● **Required work**
Return the entries verbatim and drop every picture.

Pixel coordinate grounding data:
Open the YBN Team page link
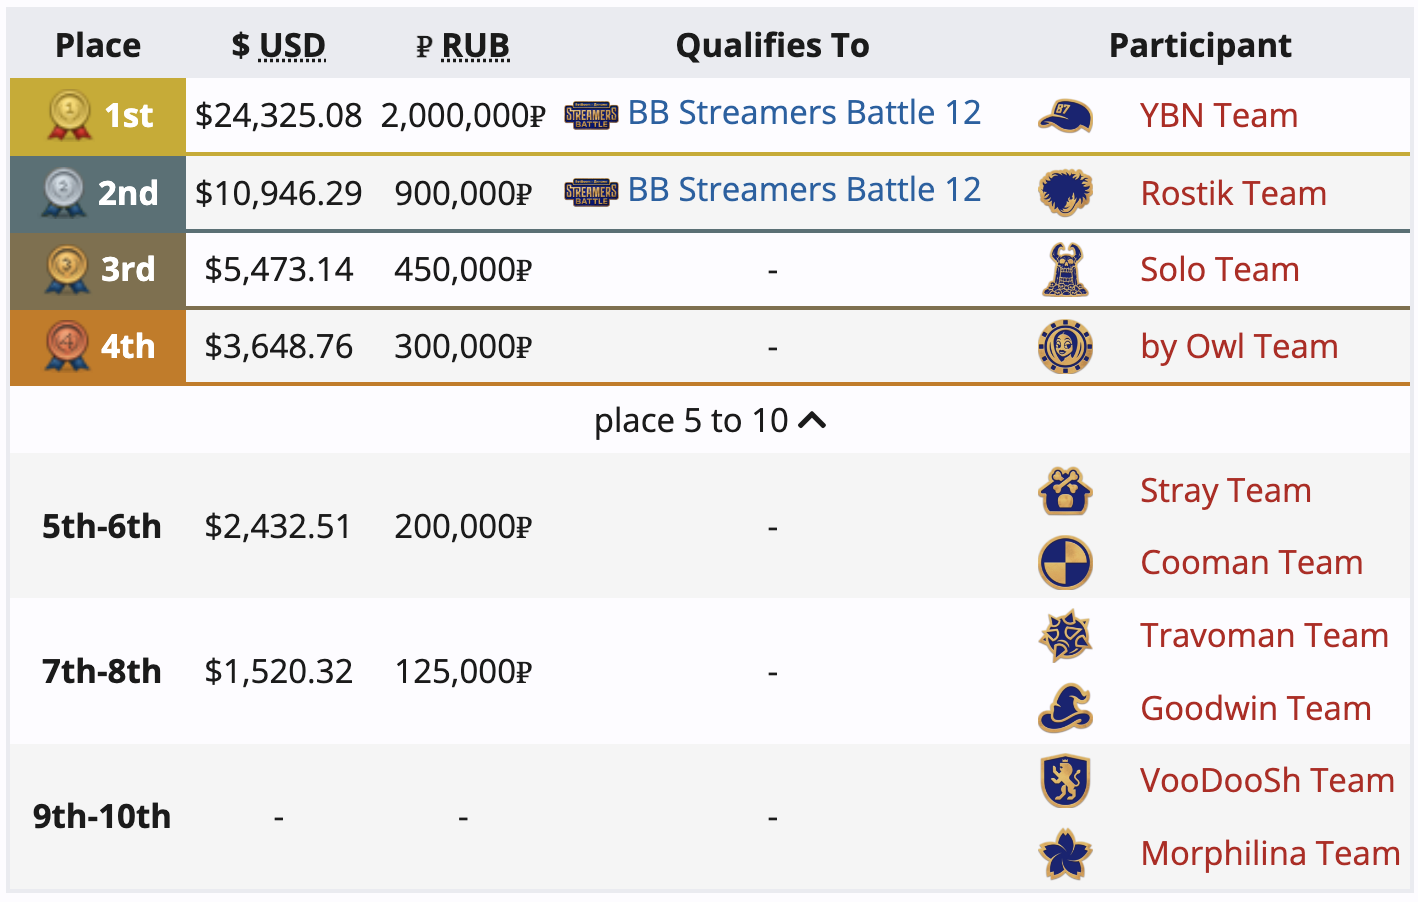The height and width of the screenshot is (902, 1418). point(1218,116)
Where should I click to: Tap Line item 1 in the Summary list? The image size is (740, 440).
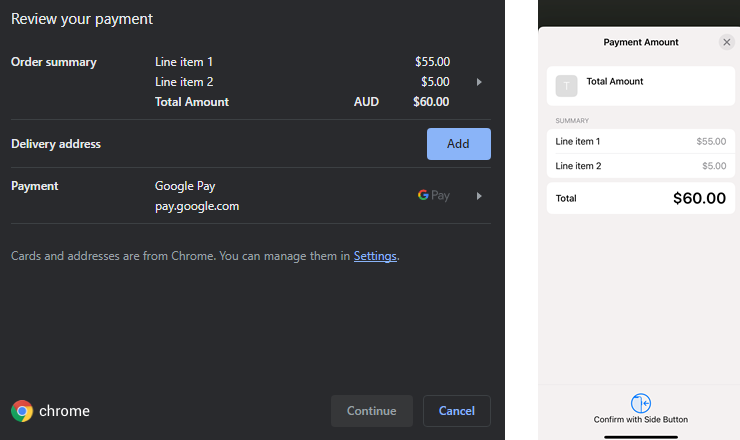tap(641, 141)
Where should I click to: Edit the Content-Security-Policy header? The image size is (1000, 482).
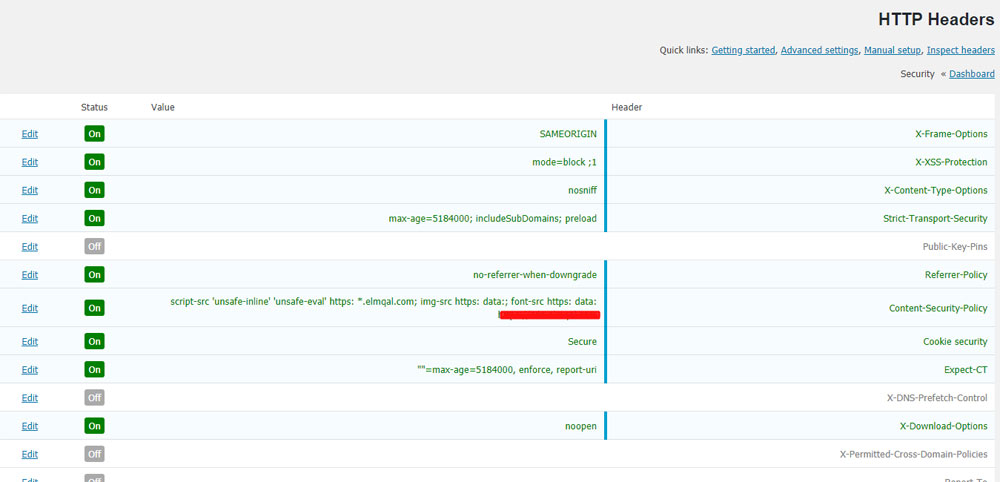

● **Response area**
Open the YBN Team page link
The height and width of the screenshot is (902, 1418). point(1218,116)
Where should I click to: Tap Line item 1 in the Summary list? The image size is (740, 440).
tap(641, 141)
Where should I click to: Edit the Content-Security-Policy header? The image size is (1000, 482).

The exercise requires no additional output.